Peluit panjang tiba-tiba berderit. Seluruh penumpang panik, raungan sirine tanda bahaya ikut menggelegar, akupun terhenyak kaget. Penumpang berhamburan tak karuan mengacuhkan komando dari awak kapal, yang menginstruksikan agar selalu tenang dan segera menuju ke ruang darurat di lantai atas kapal. Aku memandang sekali lagi ibu tadi yang masih kedinginan dibalut selendang coklat, dengan wajah yang penuh harap. Dia memandangku lemah. Satu keluarga yang tadi di lantai dasar berebutan naik bersama isteri dan dua anaknya.
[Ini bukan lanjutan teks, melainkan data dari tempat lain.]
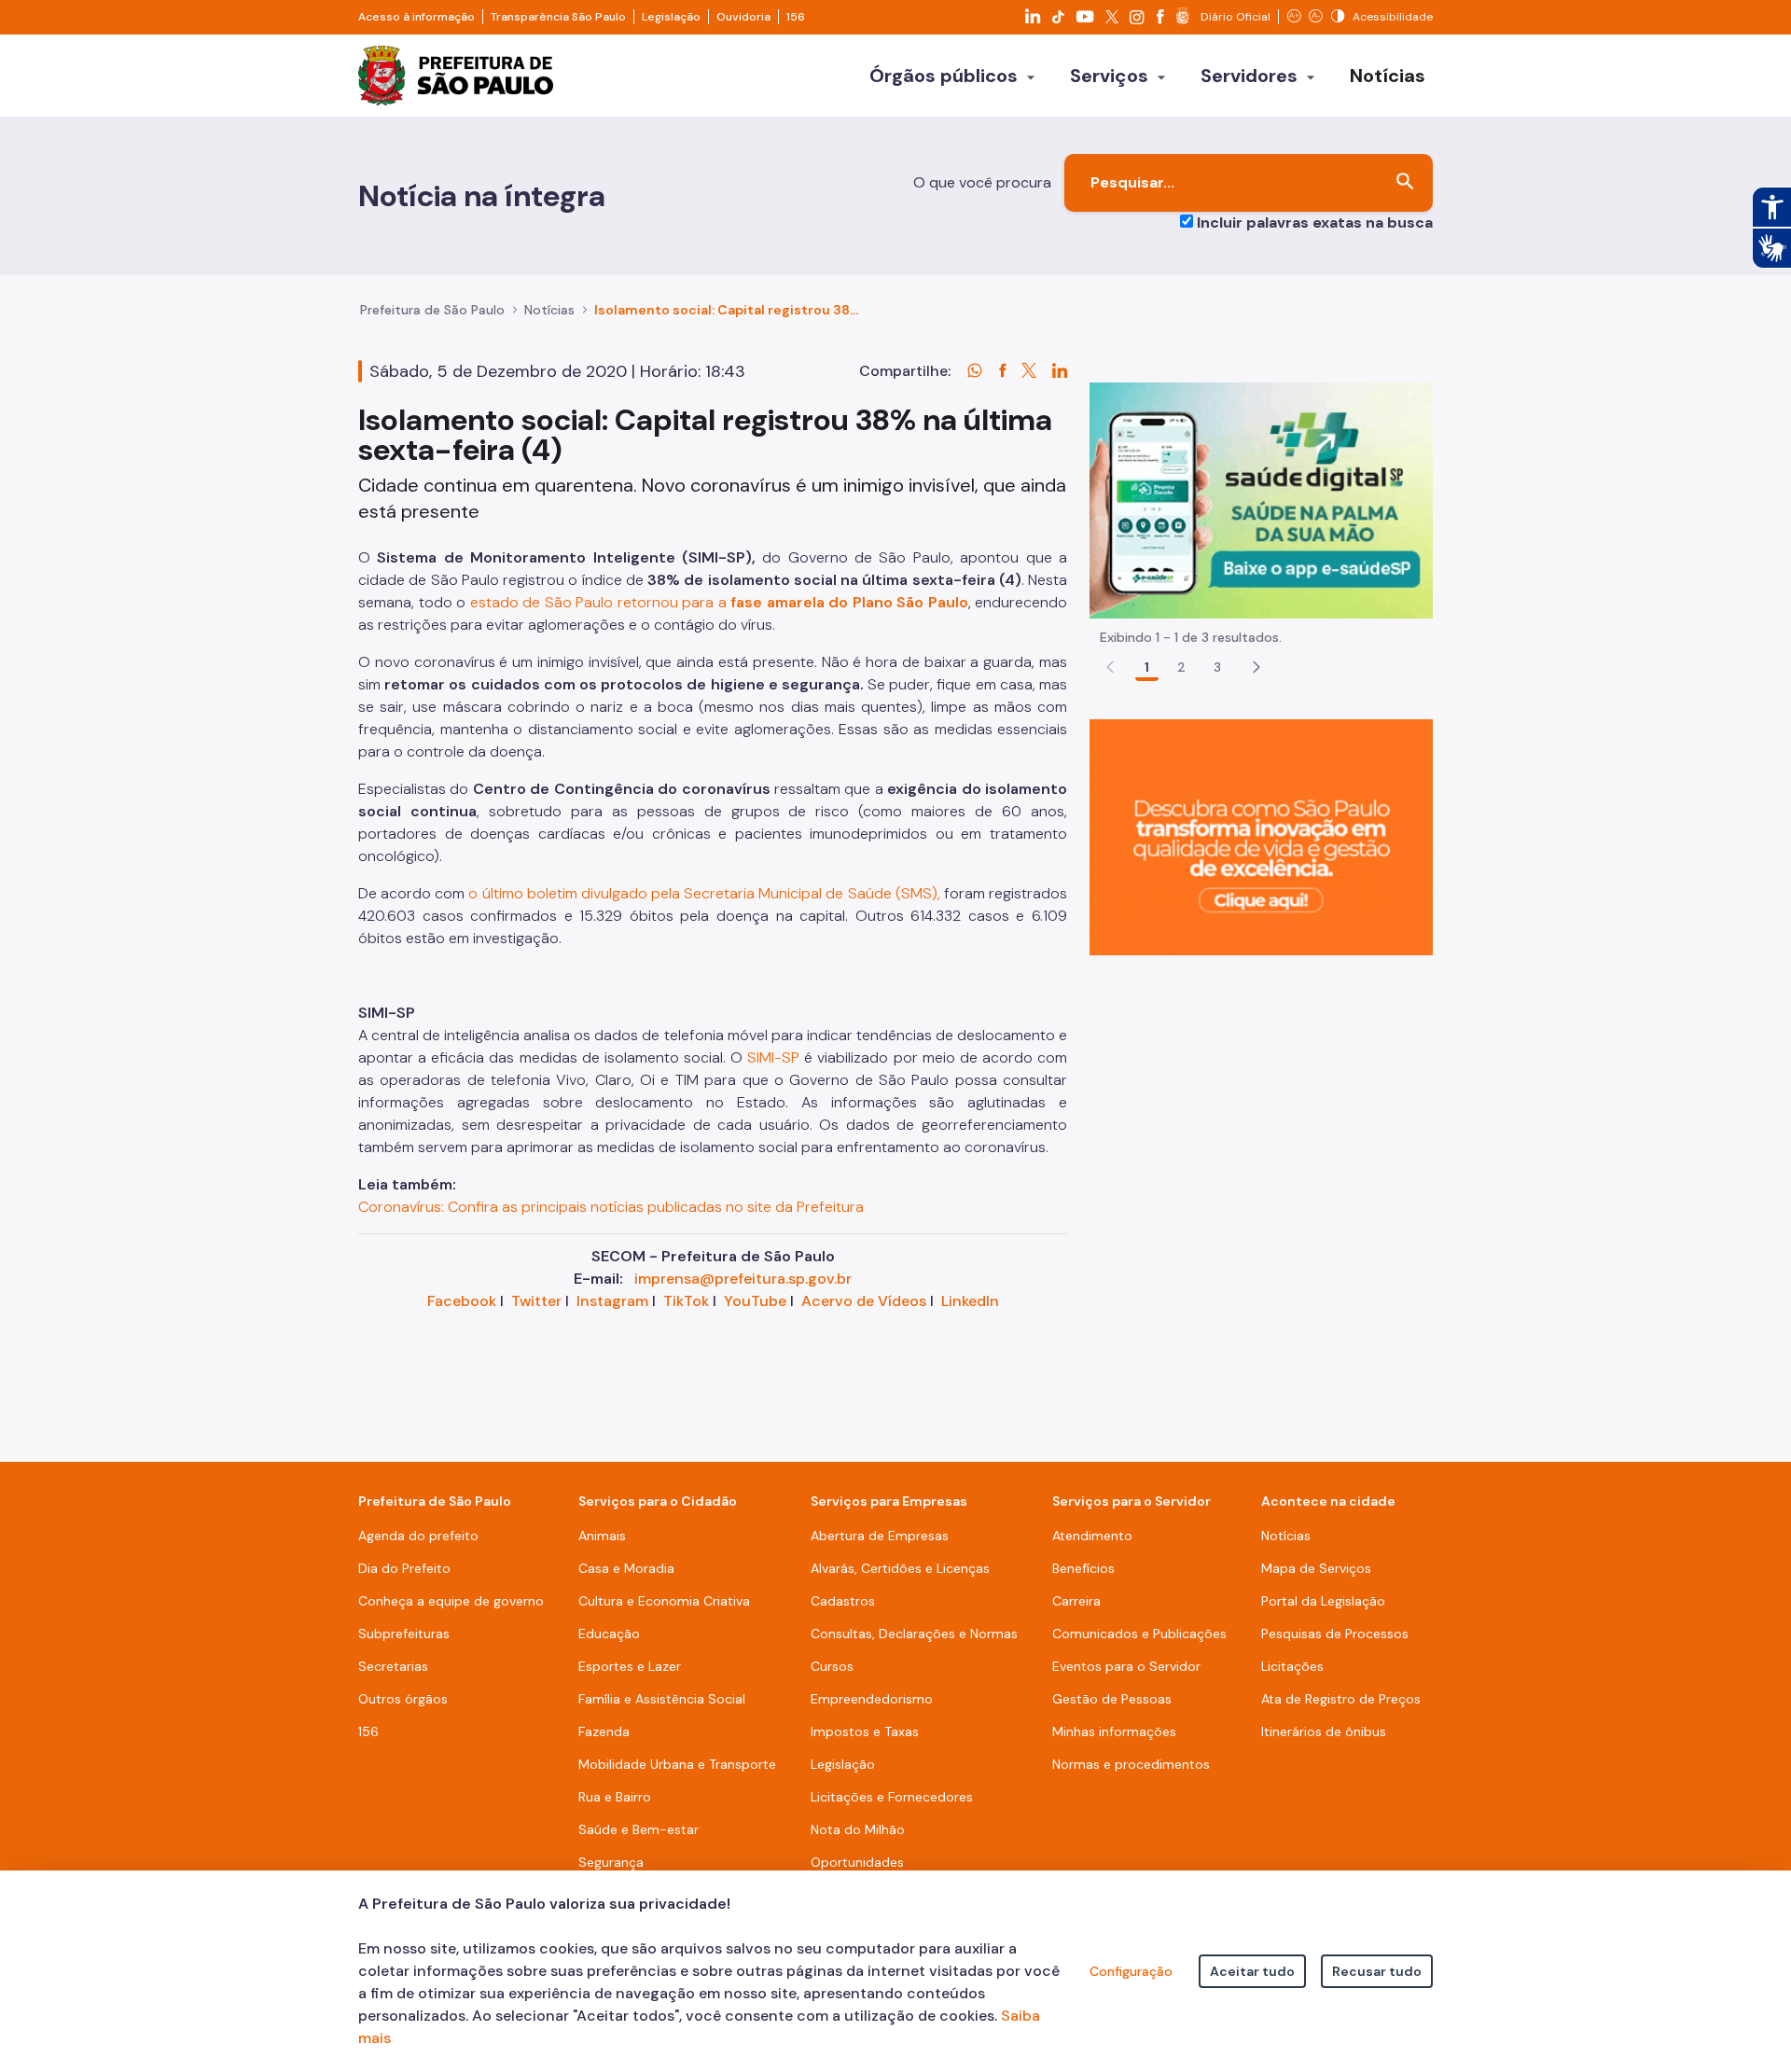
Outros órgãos (403, 1698)
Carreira (1076, 1600)
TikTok (686, 1301)
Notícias (549, 309)
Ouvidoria (743, 16)
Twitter (536, 1301)
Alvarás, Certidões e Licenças (900, 1568)
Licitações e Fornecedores (892, 1796)
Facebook (461, 1301)
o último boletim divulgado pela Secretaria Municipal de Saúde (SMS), (703, 893)
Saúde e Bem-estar (638, 1829)
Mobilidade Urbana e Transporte (677, 1764)
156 (795, 16)
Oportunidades (857, 1862)
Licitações (1292, 1666)
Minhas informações (1114, 1731)
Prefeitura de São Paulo (432, 309)
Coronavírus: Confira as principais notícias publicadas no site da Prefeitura (611, 1207)
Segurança (611, 1862)
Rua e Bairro (614, 1796)
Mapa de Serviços (1316, 1568)
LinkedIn (970, 1301)
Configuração (1131, 1971)
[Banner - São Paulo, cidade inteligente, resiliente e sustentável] (1261, 836)
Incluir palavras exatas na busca (1315, 222)
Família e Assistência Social (661, 1698)
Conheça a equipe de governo (451, 1600)
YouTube (755, 1301)
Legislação (671, 16)
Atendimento (1092, 1535)
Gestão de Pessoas (1112, 1698)
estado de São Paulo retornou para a (719, 602)
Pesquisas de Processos (1335, 1633)
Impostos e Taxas (865, 1731)
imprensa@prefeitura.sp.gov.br (743, 1278)
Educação (609, 1633)
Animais (602, 1535)
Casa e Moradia (626, 1568)
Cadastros (843, 1600)
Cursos (832, 1666)
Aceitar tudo (1252, 1971)
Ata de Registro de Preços (1341, 1698)
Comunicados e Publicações (1139, 1633)
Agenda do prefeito (418, 1535)
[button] (1256, 667)
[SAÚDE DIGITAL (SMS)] (1261, 499)
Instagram (612, 1301)
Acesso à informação (416, 16)
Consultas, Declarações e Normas (914, 1633)
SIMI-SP (773, 1057)
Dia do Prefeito (404, 1568)
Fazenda (604, 1731)
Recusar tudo (1377, 1971)
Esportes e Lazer (629, 1666)
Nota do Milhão (858, 1829)
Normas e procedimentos (1131, 1764)
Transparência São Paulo (558, 16)
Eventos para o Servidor (1126, 1666)
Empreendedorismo (872, 1698)
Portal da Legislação (1323, 1600)
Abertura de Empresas (880, 1535)
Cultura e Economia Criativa (664, 1600)
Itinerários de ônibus (1323, 1731)
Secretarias (393, 1666)
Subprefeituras (404, 1633)
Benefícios (1083, 1568)
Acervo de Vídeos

Penumpang yang lain berusaha mengambil pelampung. Berebutan pelampung, menjadi pelengkap ketegangan dan kerisauan setiap yang ada di kapal. Suasana panik, bercampur gaduh, takbir memekik lirih. Manusia-manusia yang lari ke sana ke mari mencari tempat berteduh tak tentu.
Tak pernah berpikir akan ada musibah seperti ini di bulan Ramadhan. Bayangan kematian merayap ke relung hati,  teringat dosa yang masih banyak menyeruak, terbayang kisah tragis kapal-kapal terdahulu yang telah mengisi deretan daftar musibah di laut.
Aku memegang satu pelampung. Suasana di dalam kapal bertambah panik, ketika sekeluarga bermobil tadi meaksakan diri untuk menggunakan sekoci duluan.
”kami akan bayar berapa saja, asalkan kami duluan!” ungkap Isteri pasangan itu. Ombak semakin menggila menghantam dinding kapal, hujan turun merintik kadang meradang diikuti angin kencang. Kutengok ke bawah, sudah banyak yang terjun duluan menggunakan pelampung, ada juga yang aku tak tahu masih bernyawa atau tidak, mengapung di laut. Pemandangan ini membutku bergidik.
TITANIC kueja pelan nama kapal pesiar yang pernah tenggelam itu, semoga tidak bernasib sama. Hujan belum reda lampu kapal mati. Hanya pengeras suara charger yang masih berfungsi. Nahkoda kapal dengan tegas bersuara
”Saudara-saudara, penumpang yang terhormat! ukuran kemanusiaan kita, apalagi jabatan kita jangan di bawa-bawa ke sini, kita punya hak yang sama, jadi tetap yang duluan menggunakan sekoci adalah anak-anak, wanita, dan orang tua!”. bentak nahkoda.
”Tapi pak! Tukas penumpang yang lain yang mungkin seorang pengusaha, sambil menenteng laptop di tangannya.
”Saya pulang sangat penting ada proyek yang harus saya kerjakan di Sumbawa!”
Seorang awak kapal memberikan dia pelampung
”Ini pak! anda bisa pakai untuk keselamatan!”
"Sekali lagi biarkan penumpang anak-anak, wanita dan orang tua dulu yang masuk sekoci”.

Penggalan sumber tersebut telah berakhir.